Collected data entries:
[Start of section]

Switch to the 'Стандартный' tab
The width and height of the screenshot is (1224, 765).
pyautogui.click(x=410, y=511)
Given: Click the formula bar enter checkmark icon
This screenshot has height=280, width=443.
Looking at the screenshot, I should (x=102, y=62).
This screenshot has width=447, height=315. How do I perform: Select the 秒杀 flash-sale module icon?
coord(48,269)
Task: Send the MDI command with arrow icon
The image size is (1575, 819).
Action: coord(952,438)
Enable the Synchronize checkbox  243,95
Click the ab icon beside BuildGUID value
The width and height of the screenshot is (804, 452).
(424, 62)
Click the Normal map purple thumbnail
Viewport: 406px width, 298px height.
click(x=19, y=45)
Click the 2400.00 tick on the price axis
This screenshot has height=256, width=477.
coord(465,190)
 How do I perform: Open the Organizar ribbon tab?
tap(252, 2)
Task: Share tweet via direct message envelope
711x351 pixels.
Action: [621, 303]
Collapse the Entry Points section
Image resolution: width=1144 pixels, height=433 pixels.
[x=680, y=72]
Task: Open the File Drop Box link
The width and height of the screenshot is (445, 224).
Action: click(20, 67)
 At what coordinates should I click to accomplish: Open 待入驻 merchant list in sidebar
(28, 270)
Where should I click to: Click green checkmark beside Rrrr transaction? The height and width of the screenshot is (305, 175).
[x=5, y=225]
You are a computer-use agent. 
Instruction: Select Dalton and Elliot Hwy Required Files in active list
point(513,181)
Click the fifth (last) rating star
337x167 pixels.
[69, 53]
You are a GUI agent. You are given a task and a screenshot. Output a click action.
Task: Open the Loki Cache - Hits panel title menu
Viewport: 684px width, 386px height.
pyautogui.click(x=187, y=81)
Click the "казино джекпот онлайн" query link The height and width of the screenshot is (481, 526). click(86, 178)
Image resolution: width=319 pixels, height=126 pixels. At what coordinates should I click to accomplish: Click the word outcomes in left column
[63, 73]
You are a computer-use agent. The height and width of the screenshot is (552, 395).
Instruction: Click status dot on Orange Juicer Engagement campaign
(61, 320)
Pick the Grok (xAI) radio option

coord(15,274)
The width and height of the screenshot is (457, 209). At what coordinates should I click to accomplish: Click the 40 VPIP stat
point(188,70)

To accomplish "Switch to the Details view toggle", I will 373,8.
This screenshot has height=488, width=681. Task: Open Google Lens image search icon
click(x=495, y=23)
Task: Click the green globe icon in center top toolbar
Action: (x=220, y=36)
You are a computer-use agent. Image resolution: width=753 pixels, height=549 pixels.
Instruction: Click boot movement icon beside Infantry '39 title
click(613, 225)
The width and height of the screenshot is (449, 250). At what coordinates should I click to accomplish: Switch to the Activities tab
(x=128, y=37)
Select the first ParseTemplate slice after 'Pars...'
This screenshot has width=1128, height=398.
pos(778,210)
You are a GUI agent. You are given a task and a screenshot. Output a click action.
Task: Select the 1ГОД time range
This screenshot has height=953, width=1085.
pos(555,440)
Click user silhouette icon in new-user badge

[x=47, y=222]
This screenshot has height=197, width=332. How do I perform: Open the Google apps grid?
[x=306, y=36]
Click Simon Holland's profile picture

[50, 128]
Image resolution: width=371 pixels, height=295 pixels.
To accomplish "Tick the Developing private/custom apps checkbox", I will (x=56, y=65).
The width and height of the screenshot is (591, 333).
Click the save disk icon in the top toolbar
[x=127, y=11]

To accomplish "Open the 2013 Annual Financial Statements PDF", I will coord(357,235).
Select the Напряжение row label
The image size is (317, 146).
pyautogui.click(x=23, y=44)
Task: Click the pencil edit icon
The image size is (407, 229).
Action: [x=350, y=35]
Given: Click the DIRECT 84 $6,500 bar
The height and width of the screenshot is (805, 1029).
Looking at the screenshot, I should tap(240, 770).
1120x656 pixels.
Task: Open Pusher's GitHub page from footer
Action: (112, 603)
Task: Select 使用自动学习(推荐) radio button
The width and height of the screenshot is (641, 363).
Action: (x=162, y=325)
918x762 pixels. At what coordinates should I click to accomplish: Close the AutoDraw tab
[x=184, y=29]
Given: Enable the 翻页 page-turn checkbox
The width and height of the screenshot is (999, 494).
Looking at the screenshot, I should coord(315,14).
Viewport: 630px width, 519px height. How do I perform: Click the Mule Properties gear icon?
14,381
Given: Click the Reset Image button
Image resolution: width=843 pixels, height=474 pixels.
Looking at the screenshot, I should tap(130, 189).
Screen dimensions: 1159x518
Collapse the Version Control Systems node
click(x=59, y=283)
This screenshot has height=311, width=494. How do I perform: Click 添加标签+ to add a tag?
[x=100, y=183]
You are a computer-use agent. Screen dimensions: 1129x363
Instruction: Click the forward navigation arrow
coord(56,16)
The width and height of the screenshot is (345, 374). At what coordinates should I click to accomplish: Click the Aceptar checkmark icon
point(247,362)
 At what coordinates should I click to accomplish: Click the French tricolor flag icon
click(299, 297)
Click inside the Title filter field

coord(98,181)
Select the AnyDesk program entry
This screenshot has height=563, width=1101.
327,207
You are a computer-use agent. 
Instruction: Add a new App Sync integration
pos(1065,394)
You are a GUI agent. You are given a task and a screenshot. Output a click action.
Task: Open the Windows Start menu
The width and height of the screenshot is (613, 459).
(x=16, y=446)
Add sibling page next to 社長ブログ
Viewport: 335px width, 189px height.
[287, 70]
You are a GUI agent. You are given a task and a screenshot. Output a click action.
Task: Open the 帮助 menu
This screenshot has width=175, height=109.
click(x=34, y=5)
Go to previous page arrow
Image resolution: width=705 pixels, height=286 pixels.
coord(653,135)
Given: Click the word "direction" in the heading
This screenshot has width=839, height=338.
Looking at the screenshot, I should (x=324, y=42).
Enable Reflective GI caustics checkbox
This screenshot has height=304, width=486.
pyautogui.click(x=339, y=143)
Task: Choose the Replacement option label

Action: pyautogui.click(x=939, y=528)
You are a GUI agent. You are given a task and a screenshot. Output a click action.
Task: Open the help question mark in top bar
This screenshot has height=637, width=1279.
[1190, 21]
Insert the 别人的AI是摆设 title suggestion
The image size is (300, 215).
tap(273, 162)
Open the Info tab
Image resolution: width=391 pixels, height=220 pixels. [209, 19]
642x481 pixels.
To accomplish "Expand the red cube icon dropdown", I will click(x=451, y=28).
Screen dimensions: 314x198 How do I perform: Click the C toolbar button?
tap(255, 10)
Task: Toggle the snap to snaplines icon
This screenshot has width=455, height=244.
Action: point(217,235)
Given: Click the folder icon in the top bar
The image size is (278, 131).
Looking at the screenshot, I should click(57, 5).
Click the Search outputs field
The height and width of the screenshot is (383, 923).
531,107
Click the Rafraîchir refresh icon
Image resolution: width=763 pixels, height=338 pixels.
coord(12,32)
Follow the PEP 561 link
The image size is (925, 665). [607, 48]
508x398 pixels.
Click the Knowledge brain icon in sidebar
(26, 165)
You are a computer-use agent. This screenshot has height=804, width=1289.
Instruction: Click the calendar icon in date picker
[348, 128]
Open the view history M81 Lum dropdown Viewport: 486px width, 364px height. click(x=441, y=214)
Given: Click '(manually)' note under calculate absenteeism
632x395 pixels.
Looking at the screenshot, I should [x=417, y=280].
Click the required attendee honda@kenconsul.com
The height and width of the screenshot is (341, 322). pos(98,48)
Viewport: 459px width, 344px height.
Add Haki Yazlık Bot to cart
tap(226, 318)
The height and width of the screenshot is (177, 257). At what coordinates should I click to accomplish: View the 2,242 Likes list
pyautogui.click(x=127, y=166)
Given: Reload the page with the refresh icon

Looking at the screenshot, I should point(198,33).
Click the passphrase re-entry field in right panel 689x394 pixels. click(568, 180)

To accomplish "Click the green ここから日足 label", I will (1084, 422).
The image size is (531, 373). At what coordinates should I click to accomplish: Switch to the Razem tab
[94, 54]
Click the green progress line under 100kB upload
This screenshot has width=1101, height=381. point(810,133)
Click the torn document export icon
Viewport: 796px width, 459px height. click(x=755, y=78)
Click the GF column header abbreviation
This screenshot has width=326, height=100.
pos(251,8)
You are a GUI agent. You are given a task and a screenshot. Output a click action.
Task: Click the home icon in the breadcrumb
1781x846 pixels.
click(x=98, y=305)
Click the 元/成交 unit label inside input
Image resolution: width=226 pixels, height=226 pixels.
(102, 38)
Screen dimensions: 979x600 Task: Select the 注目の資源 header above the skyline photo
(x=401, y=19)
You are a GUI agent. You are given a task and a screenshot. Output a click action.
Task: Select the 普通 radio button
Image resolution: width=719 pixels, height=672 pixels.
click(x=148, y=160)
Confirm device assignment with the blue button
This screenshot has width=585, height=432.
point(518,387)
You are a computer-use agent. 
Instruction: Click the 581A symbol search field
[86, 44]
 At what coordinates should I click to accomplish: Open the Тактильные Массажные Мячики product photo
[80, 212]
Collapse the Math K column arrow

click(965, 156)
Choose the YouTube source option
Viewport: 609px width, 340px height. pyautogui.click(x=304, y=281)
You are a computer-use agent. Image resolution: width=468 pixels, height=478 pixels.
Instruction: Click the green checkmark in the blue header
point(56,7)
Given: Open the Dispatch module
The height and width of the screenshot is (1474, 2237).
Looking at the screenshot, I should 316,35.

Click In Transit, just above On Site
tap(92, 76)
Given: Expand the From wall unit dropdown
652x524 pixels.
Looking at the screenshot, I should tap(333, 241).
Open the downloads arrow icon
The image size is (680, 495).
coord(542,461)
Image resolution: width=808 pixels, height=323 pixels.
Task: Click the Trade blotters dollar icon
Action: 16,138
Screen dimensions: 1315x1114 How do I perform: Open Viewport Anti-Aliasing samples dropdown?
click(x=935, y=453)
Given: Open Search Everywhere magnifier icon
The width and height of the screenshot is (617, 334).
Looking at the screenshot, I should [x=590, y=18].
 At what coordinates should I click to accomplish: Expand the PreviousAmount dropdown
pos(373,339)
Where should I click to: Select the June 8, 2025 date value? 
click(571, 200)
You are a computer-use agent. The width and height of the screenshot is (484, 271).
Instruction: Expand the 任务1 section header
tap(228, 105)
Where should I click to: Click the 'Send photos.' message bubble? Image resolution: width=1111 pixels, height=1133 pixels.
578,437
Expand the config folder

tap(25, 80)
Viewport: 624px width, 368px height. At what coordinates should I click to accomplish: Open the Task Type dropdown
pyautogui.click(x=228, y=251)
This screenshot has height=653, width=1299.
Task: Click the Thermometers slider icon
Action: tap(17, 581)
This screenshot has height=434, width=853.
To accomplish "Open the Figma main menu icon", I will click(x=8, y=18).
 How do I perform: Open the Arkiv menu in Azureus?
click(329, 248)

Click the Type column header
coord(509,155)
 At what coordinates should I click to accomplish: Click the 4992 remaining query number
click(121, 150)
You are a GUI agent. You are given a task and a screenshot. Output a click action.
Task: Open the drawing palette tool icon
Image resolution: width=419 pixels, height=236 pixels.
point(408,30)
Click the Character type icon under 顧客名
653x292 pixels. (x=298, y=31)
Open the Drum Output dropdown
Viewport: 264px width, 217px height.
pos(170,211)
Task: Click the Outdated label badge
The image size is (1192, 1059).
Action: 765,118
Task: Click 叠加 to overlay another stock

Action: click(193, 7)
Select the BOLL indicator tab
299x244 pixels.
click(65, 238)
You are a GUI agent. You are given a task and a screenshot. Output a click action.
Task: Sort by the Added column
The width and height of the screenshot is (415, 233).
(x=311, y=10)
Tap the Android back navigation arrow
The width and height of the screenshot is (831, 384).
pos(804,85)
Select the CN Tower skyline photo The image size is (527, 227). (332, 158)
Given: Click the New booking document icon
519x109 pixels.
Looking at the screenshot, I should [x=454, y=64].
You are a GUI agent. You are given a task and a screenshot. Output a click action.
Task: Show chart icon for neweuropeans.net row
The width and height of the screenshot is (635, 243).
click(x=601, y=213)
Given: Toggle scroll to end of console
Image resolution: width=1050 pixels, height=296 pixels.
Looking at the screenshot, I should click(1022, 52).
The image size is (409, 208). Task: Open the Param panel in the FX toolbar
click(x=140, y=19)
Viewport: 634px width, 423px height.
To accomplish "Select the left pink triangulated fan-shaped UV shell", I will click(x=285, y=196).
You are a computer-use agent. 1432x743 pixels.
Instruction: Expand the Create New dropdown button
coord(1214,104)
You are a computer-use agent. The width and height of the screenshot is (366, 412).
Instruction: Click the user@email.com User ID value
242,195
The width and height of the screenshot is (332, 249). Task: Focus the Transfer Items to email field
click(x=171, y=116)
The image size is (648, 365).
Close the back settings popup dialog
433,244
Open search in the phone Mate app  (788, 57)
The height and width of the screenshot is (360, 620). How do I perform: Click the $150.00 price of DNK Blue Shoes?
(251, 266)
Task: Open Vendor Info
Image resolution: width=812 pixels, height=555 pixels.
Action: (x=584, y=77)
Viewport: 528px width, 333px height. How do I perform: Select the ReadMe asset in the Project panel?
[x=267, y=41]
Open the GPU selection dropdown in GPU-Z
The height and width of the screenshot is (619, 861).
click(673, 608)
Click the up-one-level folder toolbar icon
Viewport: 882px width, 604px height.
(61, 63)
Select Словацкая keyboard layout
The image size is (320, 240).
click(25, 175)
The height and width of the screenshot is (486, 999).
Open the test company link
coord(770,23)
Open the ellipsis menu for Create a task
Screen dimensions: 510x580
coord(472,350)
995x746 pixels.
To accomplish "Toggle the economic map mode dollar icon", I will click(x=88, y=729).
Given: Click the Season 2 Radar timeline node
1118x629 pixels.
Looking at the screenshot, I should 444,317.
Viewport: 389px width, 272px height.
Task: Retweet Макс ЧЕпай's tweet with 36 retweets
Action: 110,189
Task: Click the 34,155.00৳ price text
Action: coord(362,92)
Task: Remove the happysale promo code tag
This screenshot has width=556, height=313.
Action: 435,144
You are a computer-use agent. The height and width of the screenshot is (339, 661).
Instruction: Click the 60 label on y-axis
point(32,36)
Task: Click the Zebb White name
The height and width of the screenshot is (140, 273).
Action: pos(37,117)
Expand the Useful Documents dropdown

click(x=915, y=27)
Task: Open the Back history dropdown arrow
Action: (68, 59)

[End of section]

=== TASK STATEMENT ===
Counting only those lines of the data above where the word "unit" appears, give the number and nothing more.

=== REPLY ===
2